As the RTX 3080 Founders Edition is the de facto representative of performance for the RTX 3080 cards, its cooling isn’t really something we can use as a baseline for reference cards. The ZOTAC RTX 3080 Trinity is one such card. As the behavior of NVIDIA GPU is heavily impacted by how cool the graphics card is, better cooling will definitely influence performance.
This review will solely revolve around the value of the ZOTAC RTX 3080 Trinity based on someone who is in the market for an RTX 3080. This review is not aimed to convince you about the merits of an RTX 3080. You can read more about that in our NVIDIA RTX 3080 Founders Edition review. With that said, let’s dive right into the my conclusion about the ZOTAC RTX 3080 Trinity.
Everything will be about value at this point but the audience right now for the RTX 3080 will be divided: those that want an affordable upgrade over their RTX 20 series cards and don’t care about extras and then there are those that want a long-term investment. The ZOTAC RTX 3080 Trinity falls a little bit to the upgraders side. Although it can be used by both, I feel that in the case of those that want to use this card, they are better off getting the full potential of the GA102-200 silicon on their card. From our short time with the RTX 3080, we can see that this card still behaves much like older NVIDIA GPUs as it favors cooler temps to achieve far higher clocks advertised without manually overclocking the card. This makes cooler cards ideal for people who particularly don’t care or don’t know how to overclock. In the case of the ZOTAC RTX 3080 Trinity, its definitely a good cooler but fans are not as aggressive or powerful enough to really see compliment the cards dense fin stack. I highly recommended setting up a custom curve pat 55*C to help keep the card in that magic sub-70*C range to reap the benefits of the stock boost clocks.

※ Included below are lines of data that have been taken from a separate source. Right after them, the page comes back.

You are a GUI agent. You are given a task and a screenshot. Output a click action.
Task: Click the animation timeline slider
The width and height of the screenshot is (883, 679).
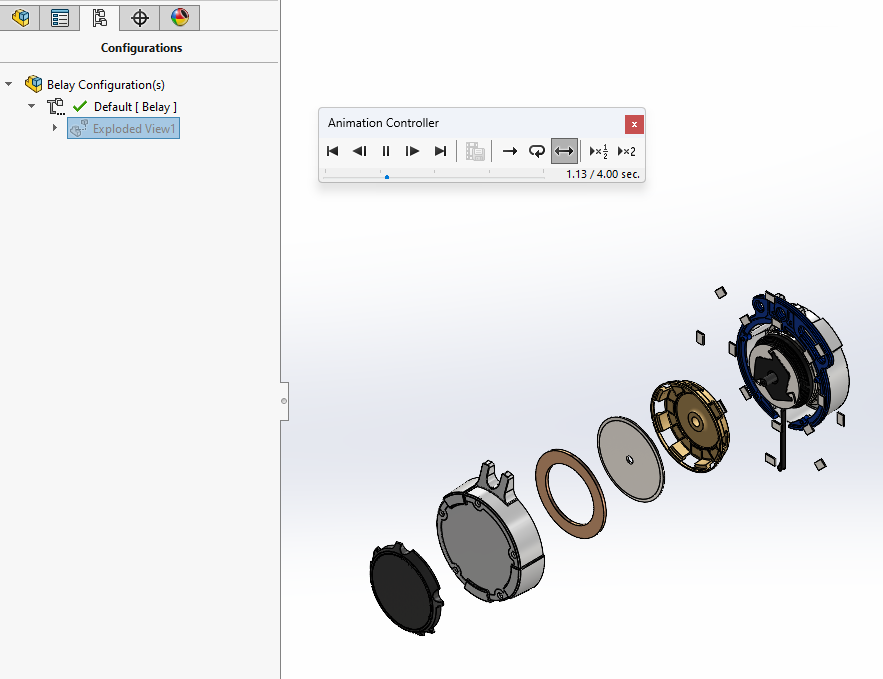tap(387, 176)
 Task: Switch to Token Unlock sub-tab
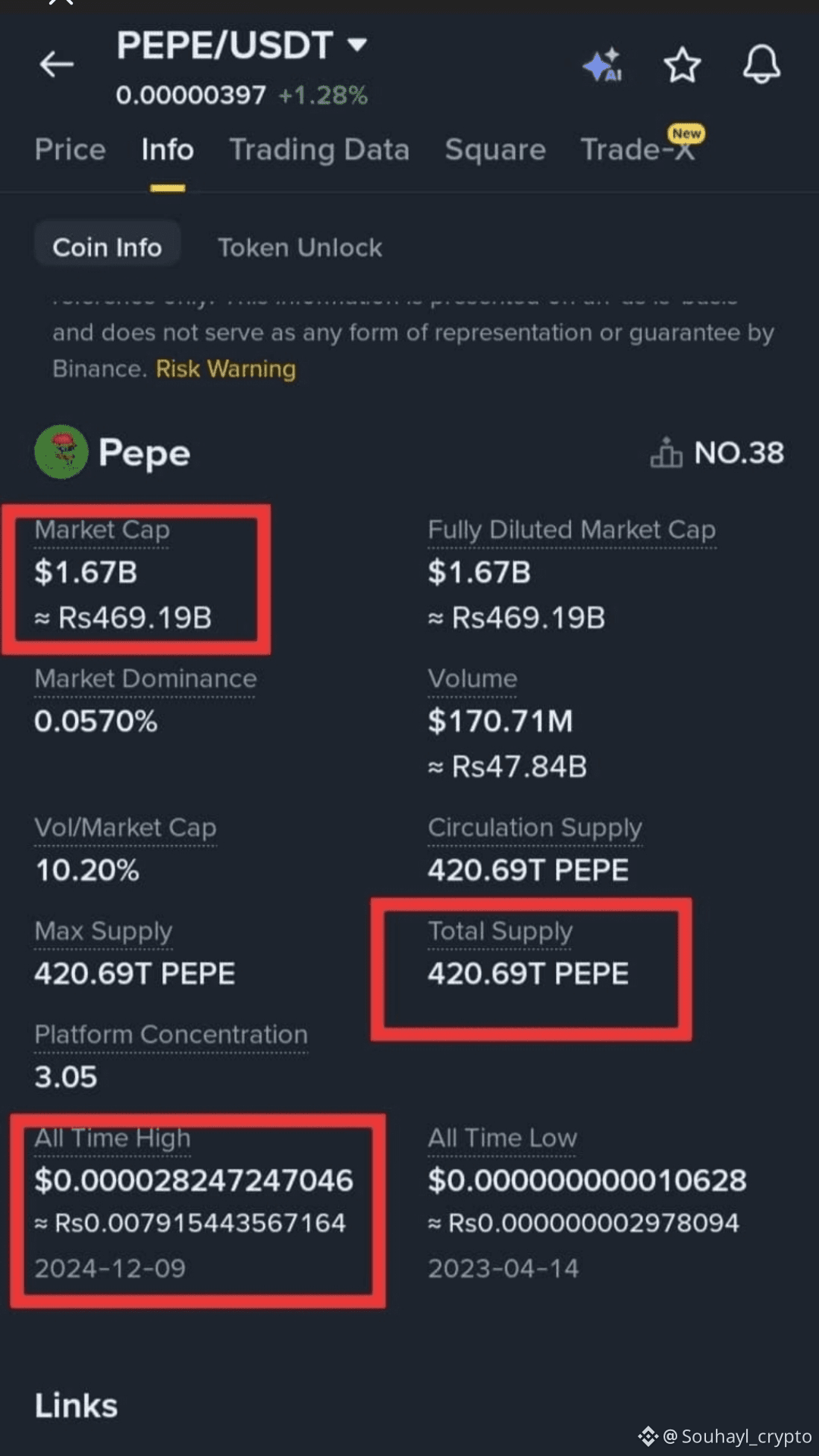(x=300, y=247)
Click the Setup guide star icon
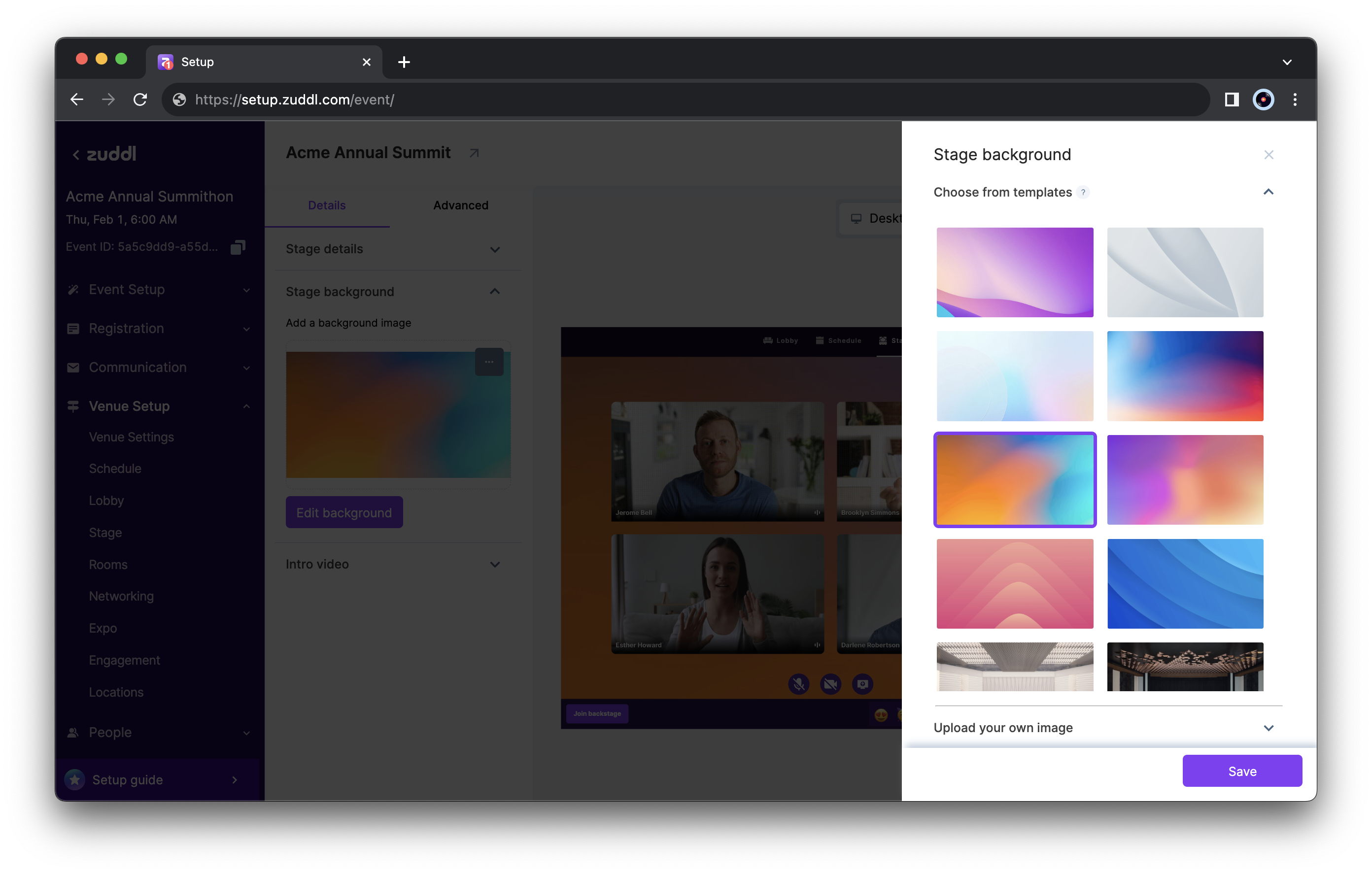The image size is (1372, 874). tap(74, 779)
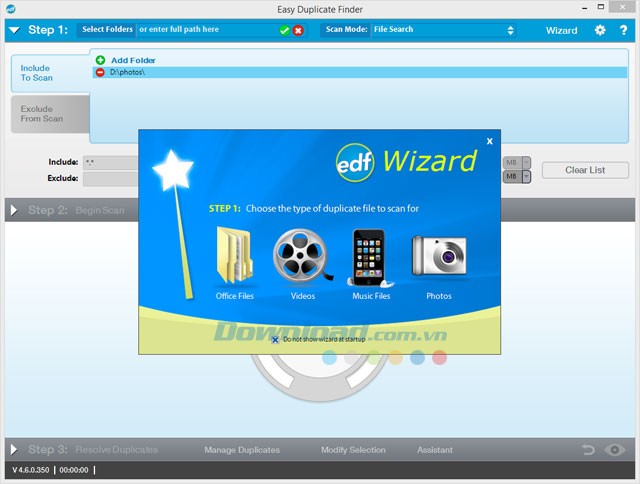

Again, looking at our gaming load chart we have the ZOTAC RTX 3080 Trinity peaking at 72*C but managing to swing back to 70*C on lighter scenes. The higher temps make our GPU clock dip from 1850Mhz down to as low as 1750Mhz. Again, these are just purely stock numbers and OC figures might be more challenging so I’m curious about how the OC models behave and most especially the higher-tier class in ZOTAC’s stack play with their larger coolers.
Anyway, I’m sharing details about clock behavior to reinforce the idea of how cooling impacts performance and as you will see in custom card reviews, those definitely bring out more performance this card. That being said, a reference RTX 3080 is still a beast and despite NVIDIA’s overselling of the potential of the RTX 3080, 20-30% across the board from 1080p to 4K is still an acceptable generational improvement and even better at the same price.
The ZOTAC RTX 3080 Trinity is set to retail close to NVIDIA’s reference pricing for the RTX 3080. For those that cannot get their hands on the Founders Edition, the ZOTAC RTX 3080 Trinity represents a good alternative in terms of performance and while their coolers may be different, this will ultimately boil down to the user if the design is appealing to them. The product itself is well-built and the design is good, keeping in line with ZOTAC’s gaming design since the RTX 20 series with their sharp lines and curves with a slight touch of RGB for their Trinity cooler. The card is pretty straightforward but can be configured further using ZOTAC’s FireStorm tool to control fan speeds, RGB lighting and of course, overlocking the card.
There’s not a lot to complain about with a stock card. Its simple, it works and would be one the most readily available models when the RTX 3080 arrives in store. The ZOTAC GAMING RTX 3080 Trinity is, simply put, one of the easiest go-to reference cards for RTX 3080 buyers.